FORMA(S) FARMACÊUTICA(S) Comprimido - 200mg

Arritmias ventriculares. Flutter atrial e fibrilação atrial. Profilaxia de taquiarritmias em portadores das síndromes de pré-excitação.

100mg a 200mg VO, 2 a 3 vezes ao dia. Recomenda-se a interrupção da administração durante 2 dias na semana, em tratamentos mais prolongados.

Hipersensibilidade à amiodarona. Gravidez. Lactação. Doença do nó sinusal. Acentuada bradicardia sinusal sem marca-passo instalado. Bloqueio sinoatrial. Bloqueio AV de segundo e terceiro graus. Hipo ou hipertireoidismo.

Náusea, vômito, constipação e alterações do paladar. Ataxia, tremores, parestesias e fraqueza muscular. Cefaléia, insônia e tonturas. Fibrose pulmonar e pneumonite intersticial. Depressão. Reações de fotossensibilidade. Bradicardia. Hipotensão. Bloqueios atrioventriculares e sinoatriais. Deposição de cristais de amiodarona na córnea.
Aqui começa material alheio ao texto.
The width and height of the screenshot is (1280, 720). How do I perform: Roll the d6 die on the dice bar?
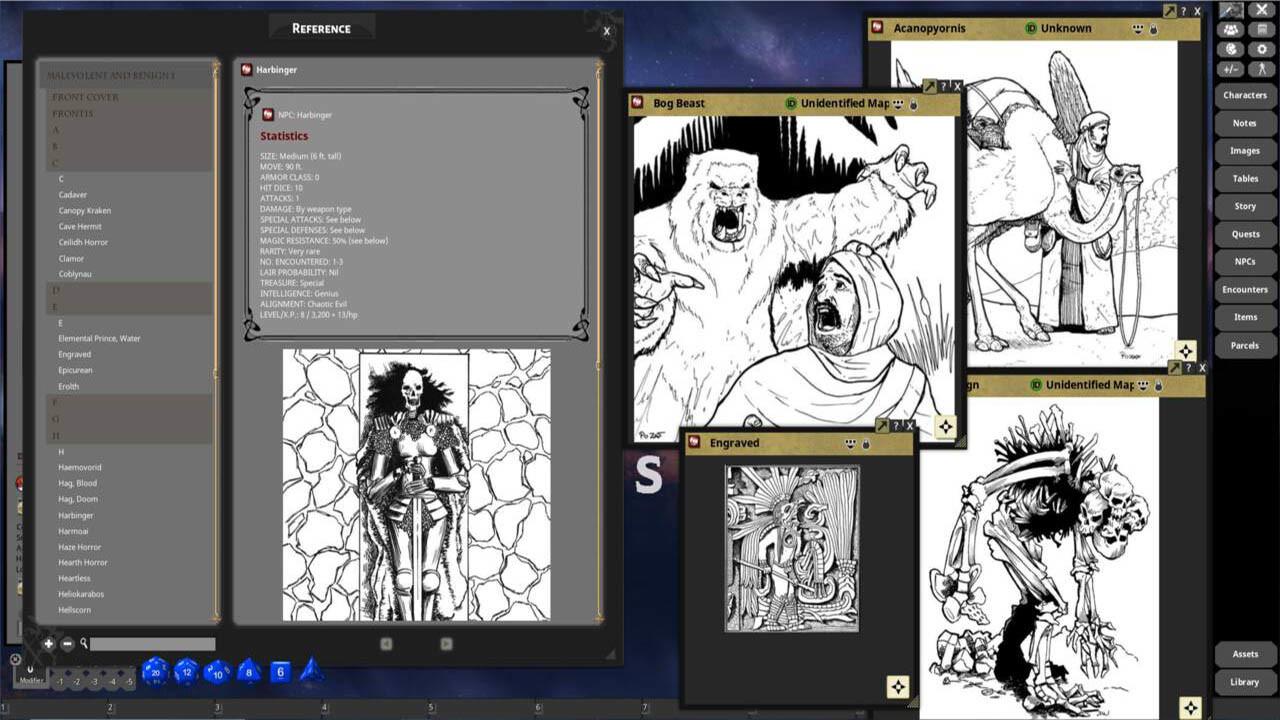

Aumenta os níveis séricos da digoxina, teofilina, fenitoína, flecainida, procainamida, quinidina, ciclosporina e metotrexate, podendo causar toxicidade.

Aumenta os efeitos dos anticoagulantes orais.

Betabloqueadores, digitálicos, verapamil, potencializam o efeito bradicardizante e podem induzir ao aparecimento de diferentes graus de bloqueios na condução cardíaca.

Associado ao ritonavir, aumenta a probabilidade de cardiotoxicidade por amiodarona.

Usar com cautela em pacientes com alteração da função hepática. Recomenda-se a dosagem de hormônios tireoideanos a cada seis meses.